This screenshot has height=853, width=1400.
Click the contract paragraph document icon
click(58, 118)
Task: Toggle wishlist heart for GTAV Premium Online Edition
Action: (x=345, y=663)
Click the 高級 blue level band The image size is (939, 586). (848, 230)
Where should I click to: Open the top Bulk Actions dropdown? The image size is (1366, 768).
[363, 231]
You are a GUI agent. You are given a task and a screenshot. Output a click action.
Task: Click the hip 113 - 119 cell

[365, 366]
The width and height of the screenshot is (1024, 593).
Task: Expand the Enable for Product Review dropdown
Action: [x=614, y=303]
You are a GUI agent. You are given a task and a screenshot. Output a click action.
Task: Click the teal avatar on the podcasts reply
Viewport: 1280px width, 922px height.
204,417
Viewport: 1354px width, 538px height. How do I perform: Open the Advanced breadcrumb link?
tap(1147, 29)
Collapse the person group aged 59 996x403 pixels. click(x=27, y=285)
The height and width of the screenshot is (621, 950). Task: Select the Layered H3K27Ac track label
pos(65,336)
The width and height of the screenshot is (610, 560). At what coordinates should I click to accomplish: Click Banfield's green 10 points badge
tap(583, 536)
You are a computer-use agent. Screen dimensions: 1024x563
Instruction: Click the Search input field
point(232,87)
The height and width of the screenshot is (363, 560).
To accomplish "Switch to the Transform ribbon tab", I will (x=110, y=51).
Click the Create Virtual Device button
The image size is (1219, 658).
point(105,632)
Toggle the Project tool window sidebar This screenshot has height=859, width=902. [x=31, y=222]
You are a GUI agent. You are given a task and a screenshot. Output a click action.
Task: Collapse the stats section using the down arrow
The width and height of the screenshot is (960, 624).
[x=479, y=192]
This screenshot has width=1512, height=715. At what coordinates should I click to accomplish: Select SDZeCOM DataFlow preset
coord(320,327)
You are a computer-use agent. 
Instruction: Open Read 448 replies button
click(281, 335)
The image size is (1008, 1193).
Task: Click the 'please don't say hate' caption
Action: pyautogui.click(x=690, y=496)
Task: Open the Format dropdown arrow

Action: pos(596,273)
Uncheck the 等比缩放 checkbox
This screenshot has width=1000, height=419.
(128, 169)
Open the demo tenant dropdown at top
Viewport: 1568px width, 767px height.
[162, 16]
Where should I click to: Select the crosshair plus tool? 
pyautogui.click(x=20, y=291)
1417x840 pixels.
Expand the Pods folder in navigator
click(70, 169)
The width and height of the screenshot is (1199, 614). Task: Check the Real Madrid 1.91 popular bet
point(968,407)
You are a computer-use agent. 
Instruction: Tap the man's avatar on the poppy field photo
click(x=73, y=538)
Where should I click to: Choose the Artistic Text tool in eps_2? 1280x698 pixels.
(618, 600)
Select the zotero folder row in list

__What you have to do__. From the line containing "Task: Open the Format dropdown arrow" down to the last line of the data above, copy every line exactly; leave out all other lines.

__Result below__.
Task: Open the Format dropdown arrow

Action: pos(596,273)
Uncheck the 等比缩放 checkbox
This screenshot has width=1000, height=419.
(128, 169)
Open the demo tenant dropdown at top
Viewport: 1568px width, 767px height.
[162, 16]
Where should I click to: Select the crosshair plus tool? 
pyautogui.click(x=20, y=291)
1417x840 pixels.
Expand the Pods folder in navigator
click(70, 169)
The width and height of the screenshot is (1199, 614). Task: Check the Real Madrid 1.91 popular bet
point(968,407)
You are a computer-use agent. 
Instruction: Tap the man's avatar on the poppy field photo
click(x=73, y=538)
Where should I click to: Choose the Artistic Text tool in eps_2? 1280x698 pixels.
(618, 600)
Select the zotero folder row in list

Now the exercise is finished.